Transcribe the data that follows. Match it character for character.

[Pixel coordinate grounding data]
* * * *

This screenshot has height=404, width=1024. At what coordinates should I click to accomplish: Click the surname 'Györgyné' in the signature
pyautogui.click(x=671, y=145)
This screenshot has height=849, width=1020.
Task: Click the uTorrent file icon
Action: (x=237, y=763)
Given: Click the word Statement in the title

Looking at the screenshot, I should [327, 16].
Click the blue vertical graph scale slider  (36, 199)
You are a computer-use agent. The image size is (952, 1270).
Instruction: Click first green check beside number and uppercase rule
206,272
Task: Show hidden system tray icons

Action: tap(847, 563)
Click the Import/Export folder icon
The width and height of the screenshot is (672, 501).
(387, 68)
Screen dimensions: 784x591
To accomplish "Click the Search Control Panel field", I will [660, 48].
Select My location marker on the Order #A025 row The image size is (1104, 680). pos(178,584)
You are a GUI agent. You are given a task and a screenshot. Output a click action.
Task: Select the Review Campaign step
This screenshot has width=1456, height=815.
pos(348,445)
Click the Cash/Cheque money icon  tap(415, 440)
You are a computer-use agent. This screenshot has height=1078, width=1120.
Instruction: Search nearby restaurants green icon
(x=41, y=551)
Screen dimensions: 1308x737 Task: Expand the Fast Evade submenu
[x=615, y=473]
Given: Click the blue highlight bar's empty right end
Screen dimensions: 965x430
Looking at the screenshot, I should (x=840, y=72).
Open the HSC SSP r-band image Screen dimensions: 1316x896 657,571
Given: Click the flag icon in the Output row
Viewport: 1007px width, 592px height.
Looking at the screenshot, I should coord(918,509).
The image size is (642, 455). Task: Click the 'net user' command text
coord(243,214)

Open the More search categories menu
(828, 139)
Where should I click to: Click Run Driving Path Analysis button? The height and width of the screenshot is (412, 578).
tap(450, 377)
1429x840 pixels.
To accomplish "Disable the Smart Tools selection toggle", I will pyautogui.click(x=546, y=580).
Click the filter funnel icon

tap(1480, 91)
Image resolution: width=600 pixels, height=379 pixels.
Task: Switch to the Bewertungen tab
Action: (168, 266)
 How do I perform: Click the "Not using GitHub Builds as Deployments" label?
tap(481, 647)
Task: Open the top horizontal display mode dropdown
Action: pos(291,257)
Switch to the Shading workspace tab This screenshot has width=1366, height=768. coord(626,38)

* * * *

Final answer
This screenshot has height=404, width=1024. At what coordinates should I click to accomplish: Click the surname 'Györgyné' in the signature
pyautogui.click(x=671, y=145)
This screenshot has height=849, width=1020.
Task: Click the uTorrent file icon
Action: (x=237, y=763)
Given: Click the word Statement in the title

Looking at the screenshot, I should [327, 16].
Click the blue vertical graph scale slider  (36, 199)
You are a computer-use agent. The image size is (952, 1270).
Instruction: Click first green check beside number and uppercase rule
206,272
Task: Show hidden system tray icons

Action: tap(847, 563)
Click the Import/Export folder icon
The width and height of the screenshot is (672, 501).
(387, 68)
Screen dimensions: 784x591
To accomplish "Click the Search Control Panel field", I will [660, 48].
Select My location marker on the Order #A025 row The image size is (1104, 680). pos(178,584)
You are a GUI agent. You are given a task and a screenshot. Output a click action.
Task: Select the Review Campaign step
This screenshot has width=1456, height=815.
pos(348,445)
Click the Cash/Cheque money icon  tap(415, 440)
You are a computer-use agent. This screenshot has height=1078, width=1120.
Instruction: Search nearby restaurants green icon
(x=41, y=551)
Screen dimensions: 1308x737 Task: Expand the Fast Evade submenu
[x=615, y=473]
Given: Click the blue highlight bar's empty right end
Screen dimensions: 965x430
Looking at the screenshot, I should (x=840, y=72).
Open the HSC SSP r-band image Screen dimensions: 1316x896 657,571
Given: Click the flag icon in the Output row
Viewport: 1007px width, 592px height.
Looking at the screenshot, I should coord(918,509).
The image size is (642, 455). Task: Click the 'net user' command text
coord(243,214)

Open the More search categories menu
(828, 139)
Where should I click to: Click Run Driving Path Analysis button? The height and width of the screenshot is (412, 578).
tap(450, 377)
1429x840 pixels.
To accomplish "Disable the Smart Tools selection toggle", I will pyautogui.click(x=546, y=580).
Click the filter funnel icon

tap(1480, 91)
Image resolution: width=600 pixels, height=379 pixels.
Task: Switch to the Bewertungen tab
Action: (168, 266)
 How do I perform: Click the "Not using GitHub Builds as Deployments" label?
tap(481, 647)
Task: Open the top horizontal display mode dropdown
Action: pos(291,257)
Switch to the Shading workspace tab This screenshot has width=1366, height=768. coord(626,38)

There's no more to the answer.